** Consigne écrite a **
Recopiez à l'identique les lignes du listing, de la ligne contenant « Click the Pick » jusqu'à la ligne contenant « click(x=503, y=217) » incluse.

++++ Texte à lire ++++

Vérité, confiance, justice, harmonie, paix

« Le vrai, le bon, le beau » cités par de nombreux philosophes

 

Universel : concerne les hommes en tout lieu de la Terre (universel géographique). Certains l‘entendent également en tout temps (universel géographique et historique)[2].

La question est donc : y a-t-il des valeurs qui valent pour tous les hommes en tous lieux, et éventuellement en tous temps ?

 

J’envisagerai la discussion en trois points

1. Parmi les valeurs évoquées ci-dessus, peut-on en trouver qui soient universelles, c’est-à-dire qui transcendent la géographie et éventuellement l’histoire ?

2. Le principe de valeurs universelles est-il compatible avec la diversité des cultures ?

3. Quel étalon, quelle référence pour les valeurs ? Que peuvent être la nature et le contenu de l’universalité ?

Les valeurs ne sont pas universelles

1. Liberté et égalité sont des concepts récents dans l’histoire (1789 pour leur revendication publique), non reconnus par tous encore aujourd’hui. Actuellement l’échelle des valeurs n’est pas la même en Orient et en Occident, d’un pays à l’autre, et varie même d’un individu à l’autre. La tendance moderne en Occident est même, au nom de la liberté, de reconnaître à chacun le droit de fixer sa propre échelle de valeurs.

++++ Lignes ++++

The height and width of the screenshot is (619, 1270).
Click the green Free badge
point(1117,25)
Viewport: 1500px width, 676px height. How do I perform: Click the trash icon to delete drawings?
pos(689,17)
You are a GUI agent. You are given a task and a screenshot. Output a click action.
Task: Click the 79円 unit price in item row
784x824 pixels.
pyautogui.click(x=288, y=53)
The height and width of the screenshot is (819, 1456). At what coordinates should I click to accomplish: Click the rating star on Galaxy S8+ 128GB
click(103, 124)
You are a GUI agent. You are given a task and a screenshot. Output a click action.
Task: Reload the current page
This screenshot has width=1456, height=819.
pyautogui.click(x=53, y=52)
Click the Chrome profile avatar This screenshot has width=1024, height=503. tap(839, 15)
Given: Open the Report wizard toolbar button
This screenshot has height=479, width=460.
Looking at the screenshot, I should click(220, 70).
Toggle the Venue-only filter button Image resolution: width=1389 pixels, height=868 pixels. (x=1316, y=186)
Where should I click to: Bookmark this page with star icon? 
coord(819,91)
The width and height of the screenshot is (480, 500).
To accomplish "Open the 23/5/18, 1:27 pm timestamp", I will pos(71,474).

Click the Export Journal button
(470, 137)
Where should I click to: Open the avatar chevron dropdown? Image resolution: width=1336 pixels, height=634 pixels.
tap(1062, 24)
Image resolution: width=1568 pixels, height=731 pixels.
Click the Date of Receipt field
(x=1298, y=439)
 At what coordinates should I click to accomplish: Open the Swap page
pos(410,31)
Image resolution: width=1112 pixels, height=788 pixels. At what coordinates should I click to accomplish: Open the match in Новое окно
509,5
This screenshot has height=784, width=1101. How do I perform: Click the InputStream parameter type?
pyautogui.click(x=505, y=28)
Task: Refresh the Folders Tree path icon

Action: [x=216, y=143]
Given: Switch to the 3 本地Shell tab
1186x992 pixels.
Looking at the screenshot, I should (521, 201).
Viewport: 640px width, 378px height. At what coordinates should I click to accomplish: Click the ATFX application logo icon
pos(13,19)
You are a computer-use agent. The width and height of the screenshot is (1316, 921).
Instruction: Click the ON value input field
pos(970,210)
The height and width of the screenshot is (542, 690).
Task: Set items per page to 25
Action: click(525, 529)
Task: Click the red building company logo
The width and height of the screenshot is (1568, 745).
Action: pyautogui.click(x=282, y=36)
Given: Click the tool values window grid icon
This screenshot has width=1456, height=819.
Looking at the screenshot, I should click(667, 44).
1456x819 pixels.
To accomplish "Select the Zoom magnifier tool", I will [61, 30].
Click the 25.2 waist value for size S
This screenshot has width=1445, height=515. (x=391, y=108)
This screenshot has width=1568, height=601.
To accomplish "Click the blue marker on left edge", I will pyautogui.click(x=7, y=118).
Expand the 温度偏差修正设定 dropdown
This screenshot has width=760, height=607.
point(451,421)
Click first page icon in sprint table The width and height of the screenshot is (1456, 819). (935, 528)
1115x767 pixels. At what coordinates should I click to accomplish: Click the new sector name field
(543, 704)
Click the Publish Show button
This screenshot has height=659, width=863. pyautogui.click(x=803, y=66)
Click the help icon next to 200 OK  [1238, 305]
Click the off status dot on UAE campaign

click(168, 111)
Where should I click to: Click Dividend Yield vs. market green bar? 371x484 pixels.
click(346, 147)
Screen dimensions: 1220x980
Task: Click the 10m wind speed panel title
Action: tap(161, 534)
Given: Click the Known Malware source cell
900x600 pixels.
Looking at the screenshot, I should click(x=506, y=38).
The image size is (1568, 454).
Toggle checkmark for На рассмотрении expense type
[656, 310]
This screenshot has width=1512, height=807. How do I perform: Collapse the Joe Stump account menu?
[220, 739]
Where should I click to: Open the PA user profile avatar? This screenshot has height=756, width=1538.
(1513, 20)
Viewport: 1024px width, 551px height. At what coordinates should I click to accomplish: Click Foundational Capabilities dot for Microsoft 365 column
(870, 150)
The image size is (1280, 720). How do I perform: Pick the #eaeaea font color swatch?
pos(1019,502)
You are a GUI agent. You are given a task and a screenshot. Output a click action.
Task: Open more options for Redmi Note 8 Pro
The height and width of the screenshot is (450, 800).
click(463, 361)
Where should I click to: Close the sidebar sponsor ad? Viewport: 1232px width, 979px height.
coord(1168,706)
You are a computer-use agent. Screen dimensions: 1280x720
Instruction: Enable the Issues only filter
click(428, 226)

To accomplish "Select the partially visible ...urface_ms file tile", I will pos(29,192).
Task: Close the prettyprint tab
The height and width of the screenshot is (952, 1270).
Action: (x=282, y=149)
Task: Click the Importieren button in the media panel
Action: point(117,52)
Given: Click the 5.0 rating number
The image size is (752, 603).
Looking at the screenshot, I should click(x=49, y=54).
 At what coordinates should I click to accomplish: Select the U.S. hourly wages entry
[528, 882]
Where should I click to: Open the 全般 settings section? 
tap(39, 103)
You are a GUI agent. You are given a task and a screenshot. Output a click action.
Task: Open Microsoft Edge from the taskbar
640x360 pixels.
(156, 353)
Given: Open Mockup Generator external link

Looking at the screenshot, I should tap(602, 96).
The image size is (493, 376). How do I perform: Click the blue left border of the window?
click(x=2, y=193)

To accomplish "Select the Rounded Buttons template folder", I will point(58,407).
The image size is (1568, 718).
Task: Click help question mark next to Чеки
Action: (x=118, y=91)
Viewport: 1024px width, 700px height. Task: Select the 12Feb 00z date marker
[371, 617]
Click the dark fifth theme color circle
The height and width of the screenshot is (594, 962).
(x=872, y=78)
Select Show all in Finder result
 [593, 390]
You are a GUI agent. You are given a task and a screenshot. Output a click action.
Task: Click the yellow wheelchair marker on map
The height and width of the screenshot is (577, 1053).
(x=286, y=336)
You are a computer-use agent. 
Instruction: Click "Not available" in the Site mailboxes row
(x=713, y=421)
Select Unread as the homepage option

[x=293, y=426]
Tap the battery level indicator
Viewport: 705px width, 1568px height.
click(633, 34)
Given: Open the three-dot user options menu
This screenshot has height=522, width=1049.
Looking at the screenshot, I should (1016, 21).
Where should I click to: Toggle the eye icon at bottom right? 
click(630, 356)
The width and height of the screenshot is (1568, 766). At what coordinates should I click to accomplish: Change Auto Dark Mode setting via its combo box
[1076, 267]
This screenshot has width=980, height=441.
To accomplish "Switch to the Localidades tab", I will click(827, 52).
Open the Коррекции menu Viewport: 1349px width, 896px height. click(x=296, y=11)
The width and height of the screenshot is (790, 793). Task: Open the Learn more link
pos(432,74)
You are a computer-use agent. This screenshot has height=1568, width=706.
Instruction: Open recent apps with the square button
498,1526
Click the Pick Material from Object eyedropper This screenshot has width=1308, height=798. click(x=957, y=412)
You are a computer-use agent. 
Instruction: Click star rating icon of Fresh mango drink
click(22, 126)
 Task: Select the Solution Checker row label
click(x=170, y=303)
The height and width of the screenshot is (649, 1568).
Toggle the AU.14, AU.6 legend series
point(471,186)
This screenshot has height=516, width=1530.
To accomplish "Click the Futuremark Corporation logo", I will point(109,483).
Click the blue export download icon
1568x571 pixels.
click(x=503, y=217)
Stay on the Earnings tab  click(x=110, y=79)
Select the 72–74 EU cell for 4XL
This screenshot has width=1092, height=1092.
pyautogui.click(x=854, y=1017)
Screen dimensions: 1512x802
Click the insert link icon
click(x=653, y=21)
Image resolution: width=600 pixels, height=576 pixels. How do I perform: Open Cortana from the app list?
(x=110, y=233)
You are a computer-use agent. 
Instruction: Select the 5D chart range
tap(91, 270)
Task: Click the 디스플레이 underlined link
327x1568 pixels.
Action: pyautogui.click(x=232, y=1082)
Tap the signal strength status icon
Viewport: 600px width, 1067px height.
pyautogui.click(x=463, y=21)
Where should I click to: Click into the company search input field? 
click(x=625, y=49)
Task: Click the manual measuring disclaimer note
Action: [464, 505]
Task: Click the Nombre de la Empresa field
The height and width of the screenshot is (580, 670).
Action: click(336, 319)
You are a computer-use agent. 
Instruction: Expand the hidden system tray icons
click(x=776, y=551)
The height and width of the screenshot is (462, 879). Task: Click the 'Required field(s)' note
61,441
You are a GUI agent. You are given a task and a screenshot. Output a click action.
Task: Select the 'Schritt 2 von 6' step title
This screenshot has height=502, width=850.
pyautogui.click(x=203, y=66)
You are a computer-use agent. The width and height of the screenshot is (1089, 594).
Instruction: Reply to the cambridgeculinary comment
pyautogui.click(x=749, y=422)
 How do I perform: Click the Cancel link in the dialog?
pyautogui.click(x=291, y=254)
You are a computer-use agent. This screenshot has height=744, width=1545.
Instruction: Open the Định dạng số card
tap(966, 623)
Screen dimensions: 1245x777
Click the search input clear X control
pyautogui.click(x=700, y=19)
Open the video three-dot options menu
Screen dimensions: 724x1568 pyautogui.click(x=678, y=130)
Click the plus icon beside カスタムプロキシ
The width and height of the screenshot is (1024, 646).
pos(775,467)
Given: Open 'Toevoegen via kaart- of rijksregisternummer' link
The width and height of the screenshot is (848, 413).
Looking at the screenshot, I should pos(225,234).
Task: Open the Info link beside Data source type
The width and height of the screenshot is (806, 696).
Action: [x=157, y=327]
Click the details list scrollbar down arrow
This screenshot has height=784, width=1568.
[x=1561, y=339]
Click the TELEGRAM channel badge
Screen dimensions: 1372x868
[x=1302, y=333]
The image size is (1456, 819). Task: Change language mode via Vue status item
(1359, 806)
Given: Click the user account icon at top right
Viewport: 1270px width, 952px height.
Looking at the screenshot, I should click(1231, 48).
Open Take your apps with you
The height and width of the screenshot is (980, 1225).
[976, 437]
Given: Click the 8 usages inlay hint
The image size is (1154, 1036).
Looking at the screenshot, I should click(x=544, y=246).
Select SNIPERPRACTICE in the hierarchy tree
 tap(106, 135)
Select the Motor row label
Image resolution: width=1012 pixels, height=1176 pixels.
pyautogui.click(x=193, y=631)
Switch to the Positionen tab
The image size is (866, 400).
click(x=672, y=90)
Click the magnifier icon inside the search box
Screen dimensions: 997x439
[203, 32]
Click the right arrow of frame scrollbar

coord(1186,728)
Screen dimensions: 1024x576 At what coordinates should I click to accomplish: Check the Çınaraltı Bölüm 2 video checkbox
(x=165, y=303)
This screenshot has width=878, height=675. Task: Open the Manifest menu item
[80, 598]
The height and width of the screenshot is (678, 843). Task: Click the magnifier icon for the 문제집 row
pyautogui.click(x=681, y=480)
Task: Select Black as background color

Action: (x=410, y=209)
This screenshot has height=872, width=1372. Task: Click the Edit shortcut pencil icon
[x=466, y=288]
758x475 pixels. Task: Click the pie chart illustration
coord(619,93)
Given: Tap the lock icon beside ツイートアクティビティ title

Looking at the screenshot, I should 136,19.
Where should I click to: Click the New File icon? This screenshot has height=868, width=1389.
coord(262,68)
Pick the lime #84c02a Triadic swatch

++++

** Consigne écrite b **
Dans le texte sur les valeurs universelles :
(i) Quelle formule est attribuée à de nombreux philosophes ?
(ii) En combien de points la discussion est-elle envisagée ?
(iii) Quelle année est donnée pour la revendication publique de la liberté et de l'égalité ?

** Résultat attendu a **
Click the Pick Material from Object eyedropper This screenshot has width=1308, height=798. click(x=957, y=412)
You are a computer-use agent. 
Instruction: Click star rating icon of Fresh mango drink
click(22, 126)
 Task: Select the Solution Checker row label
click(x=170, y=303)
The height and width of the screenshot is (649, 1568).
Toggle the AU.14, AU.6 legend series
point(471,186)
This screenshot has height=516, width=1530.
To accomplish "Click the Futuremark Corporation logo", I will point(109,483).
Click the blue export download icon
1568x571 pixels.
click(x=503, y=217)

** Résultat attendu b **
(i) « Le vrai, le bon, le beau »
(ii) En trois points
(iii) 1789